A well-trodden territory in need of a map by John Strange

music therapy practiceYou can learn about music therapy from books, journals, magazine or newspaper articles, TV or radio programmes, websites or blogs. These sources offer plenty of information, both practical and theoretical, about music therapy clients – their problems, what happens in music therapy and how it helps – and about the music therapist herself – what she does and why. There seems to be much less written and said about various others who may also be in the therapy room, despite the fact that their contribution is often crucial to the effectiveness of the therapy. It was this imbalance in the available information about what actually goes on in music therapy which I and my co-editors Professor Helen Odell-Miller and Eleanor Richards set out to correct in our newly published compilation, Collaboration and Assistance in Music Therapy Practice: Roles, Relationships, Challenges.
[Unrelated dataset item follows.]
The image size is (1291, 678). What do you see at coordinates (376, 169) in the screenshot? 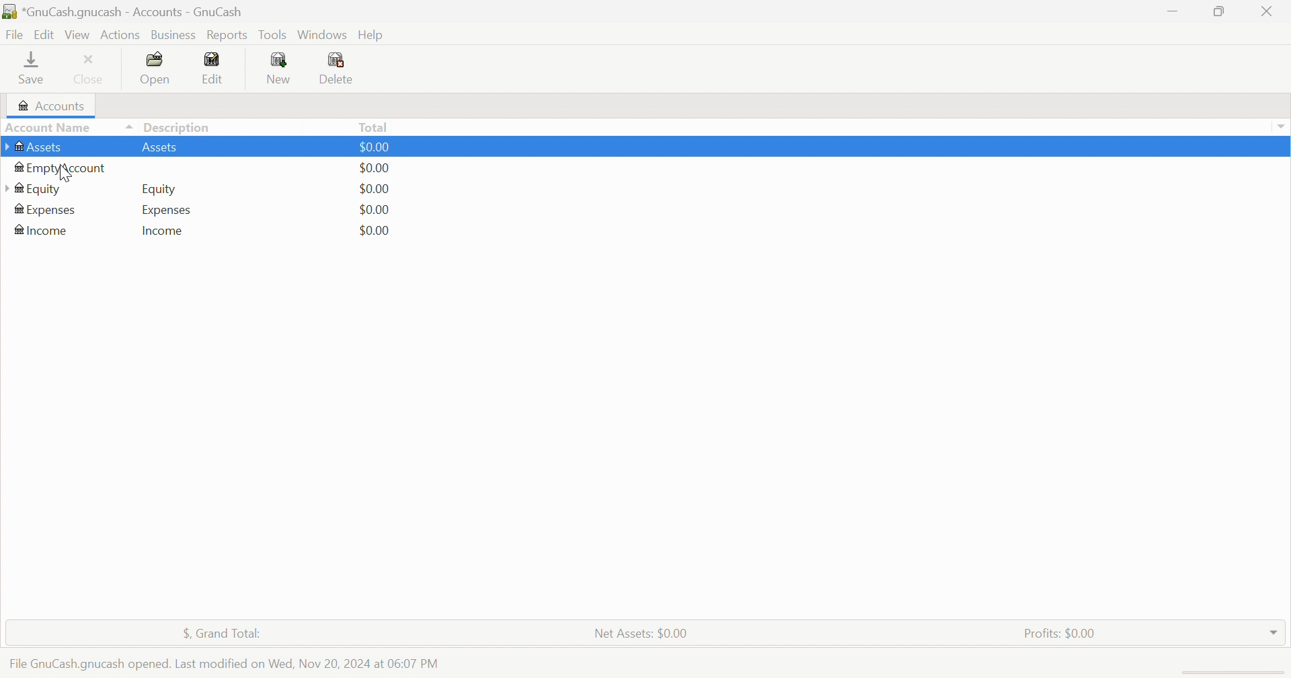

Although many music therapy approaches draw on theories and practices from the field of psychodynamic therapy, it is relatively uncommon to find in music therapy the classic psychoanalytic model of therapist and patient sharing an exclusive private space. The therapy space must be safely contained by therapeutic ‘boundaries’, but the exclusion of others is seldom either practical or desirable. Nurses, care workers, escorts, teaching assistants, family members may for varying reasons need to be present, and their presence creates not only challenges but opportunities which the therapist would be foolish to ignore. Continue reading

Music Therapy with Families: Defining Music Early Learning Programs (MELPS)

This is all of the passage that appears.